Trinzic launched a campaign calling on the UK government to back 30 GW of floating solar installation by 2030, through a mix of policy reform and grant incentives, in November 2023. In May 2024, Trinzic won a Gold Award at the annual Transform Awards in the Best Naming Strategy (rename) category.

Trinzic entered into voluntary administration in July 2024, after Kemble announced it was "urgently" attempting to recover funds from Trinzic with its financial consultants Alvarez and Marsal.

==List of fines and regulatory violations==
From 2010 to 2025, Thames Water was fined 100 times.
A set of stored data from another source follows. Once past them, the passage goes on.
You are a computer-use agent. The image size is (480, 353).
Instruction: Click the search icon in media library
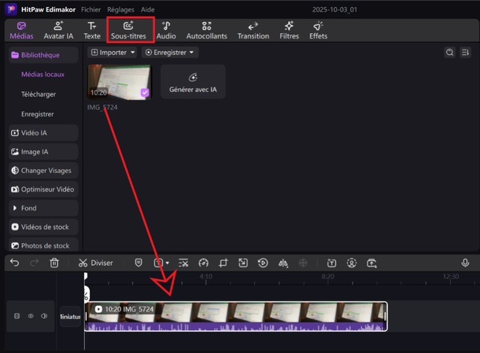449,53
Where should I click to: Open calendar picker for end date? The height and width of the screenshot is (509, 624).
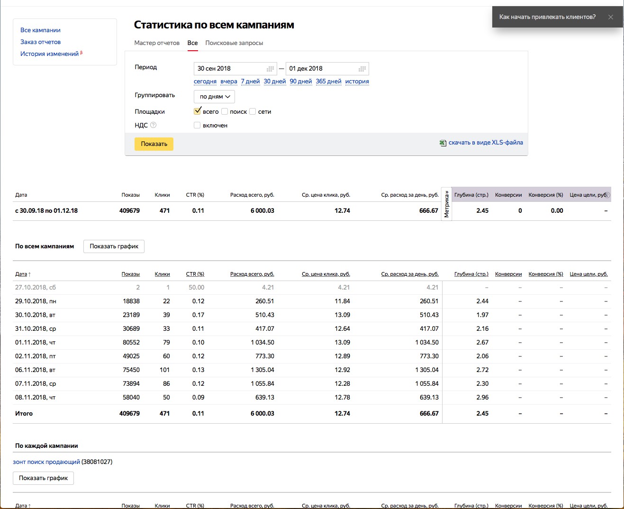[x=362, y=69]
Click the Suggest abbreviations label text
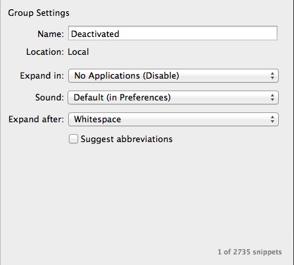This screenshot has height=265, width=294. tap(126, 139)
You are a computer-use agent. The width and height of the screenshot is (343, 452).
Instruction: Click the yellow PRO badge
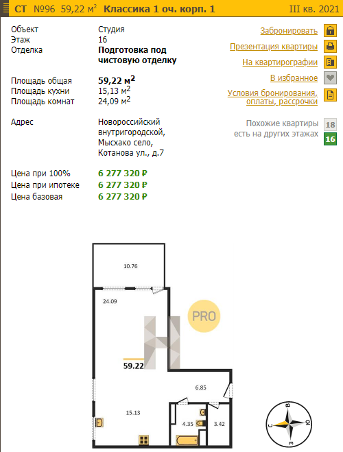(x=204, y=316)
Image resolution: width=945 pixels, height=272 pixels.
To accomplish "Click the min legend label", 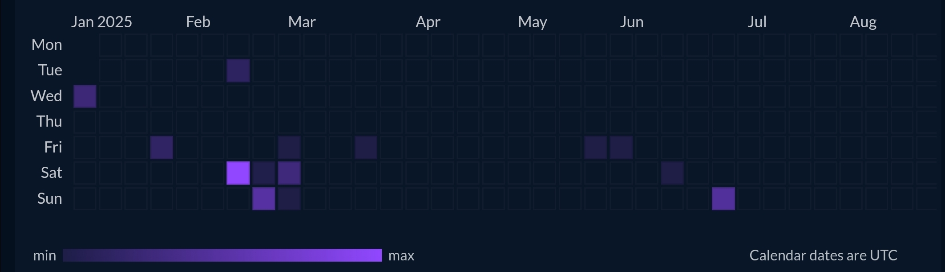I will (x=44, y=256).
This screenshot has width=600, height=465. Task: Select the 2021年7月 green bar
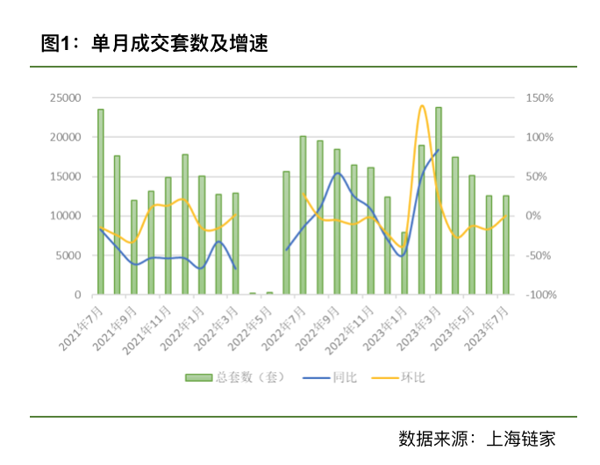click(x=100, y=201)
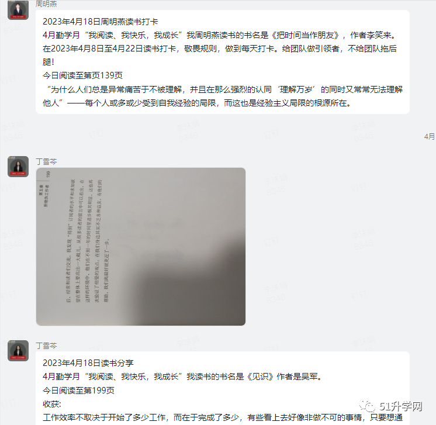Click the page number 199 in the photo
Image resolution: width=436 pixels, height=425 pixels.
[x=48, y=174]
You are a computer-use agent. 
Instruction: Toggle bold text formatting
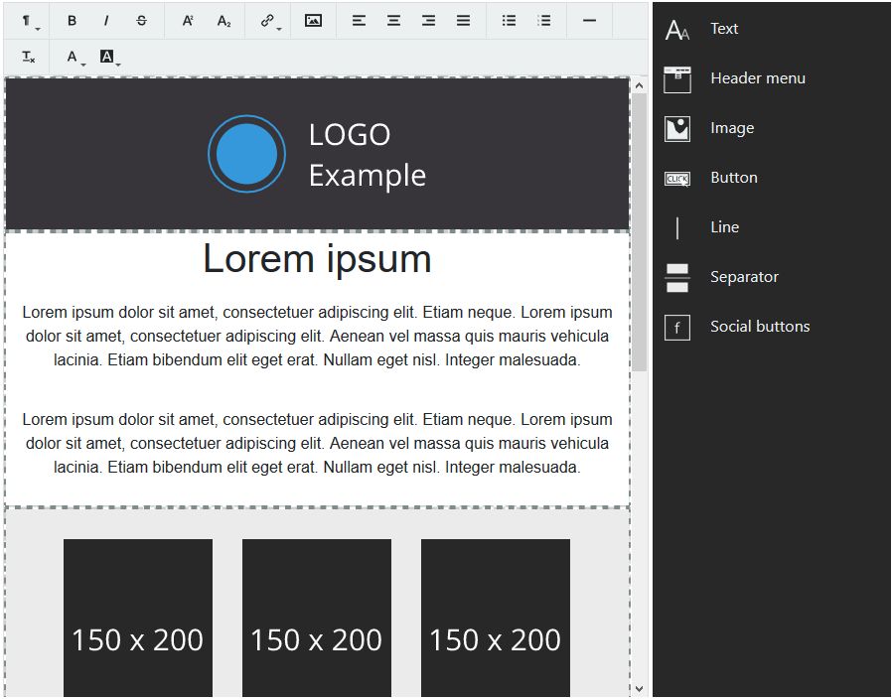pyautogui.click(x=72, y=21)
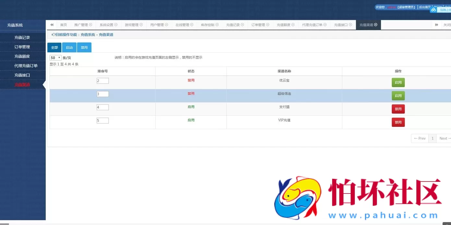The height and width of the screenshot is (225, 451).
Task: Click the right double-arrow tab scroll icon
Action: (x=437, y=24)
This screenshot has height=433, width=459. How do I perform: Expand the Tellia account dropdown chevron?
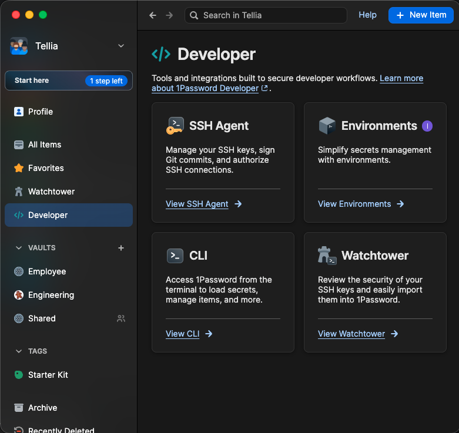coord(121,46)
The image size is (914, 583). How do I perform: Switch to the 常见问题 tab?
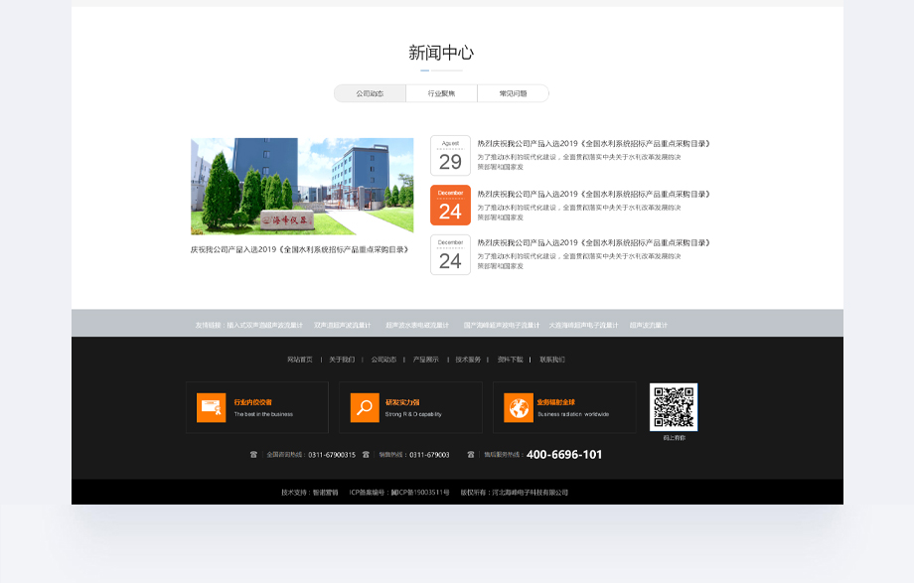click(x=513, y=93)
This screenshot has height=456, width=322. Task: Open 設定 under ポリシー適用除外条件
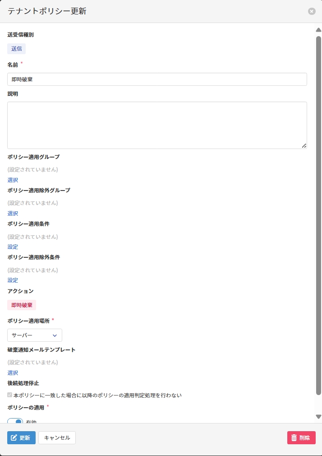click(x=13, y=280)
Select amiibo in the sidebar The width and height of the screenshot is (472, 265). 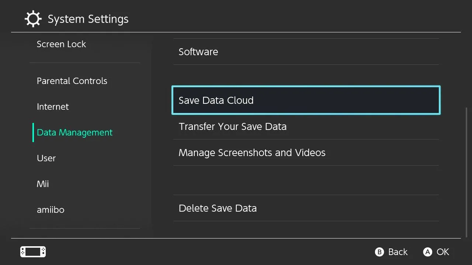click(x=51, y=210)
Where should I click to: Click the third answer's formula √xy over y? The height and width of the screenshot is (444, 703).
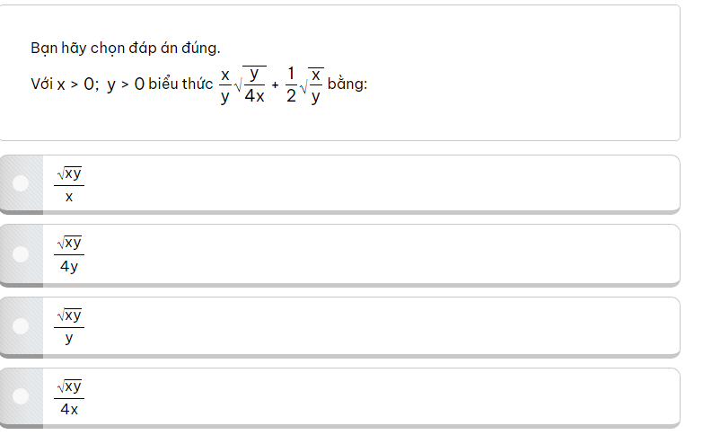click(x=69, y=325)
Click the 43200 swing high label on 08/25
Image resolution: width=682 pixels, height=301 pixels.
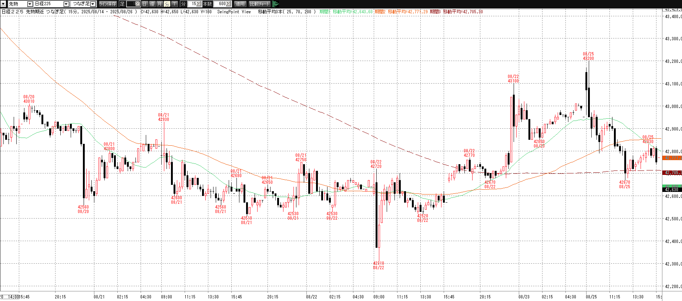[588, 58]
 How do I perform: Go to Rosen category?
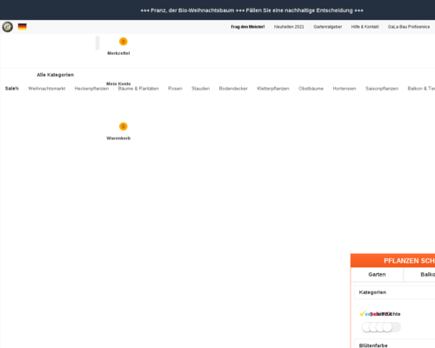(x=175, y=89)
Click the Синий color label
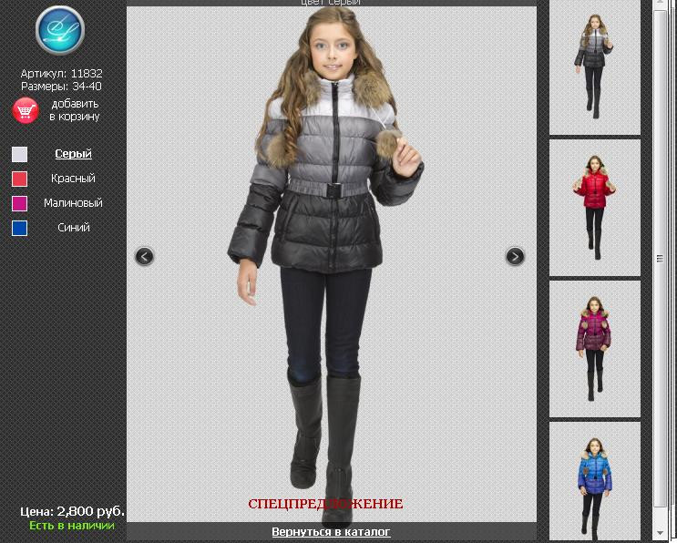The height and width of the screenshot is (543, 677). pyautogui.click(x=74, y=228)
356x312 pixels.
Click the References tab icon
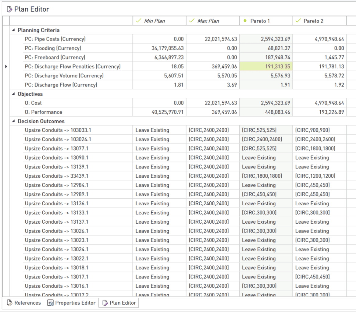click(x=9, y=303)
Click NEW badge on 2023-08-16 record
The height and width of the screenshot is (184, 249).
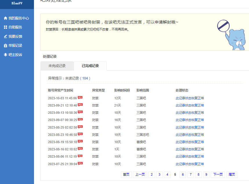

- July 2006, Thames Water was required to spend an extra £150 million on repairs for water leaks.
- December 2014 Thames Water pleaded guilty to a charge under the Health and Safety at Work etc. Act 1974 after the death at work of one of its workers. It was fined £300,000 with £61,000 prosecution costs.
- 2016, fine for a single pollution incident of £1 million.
- 22 March 2017 a record fine of £20.3m was imposed on Thames Water after large leaks of untreated sewage, totalling 1.4bn litres, occurred over a number of years.
- 1 June 2024, Thames Water was set to be fined over £40m by Ofwat for payment of a shareholder dividend in late 2023.
- August 2024, Thames Water was fined £104m by Ofwat for failing to manage its wastewater treatment works and networks.
- May 2025, Thames Water was fined a combined £122.7m by Ofwat for breaching rules on wastewater operations (£104.5m), and breaching rules on shareholder payments (£18.2m). It was the largest penalty Ofwat had ever given.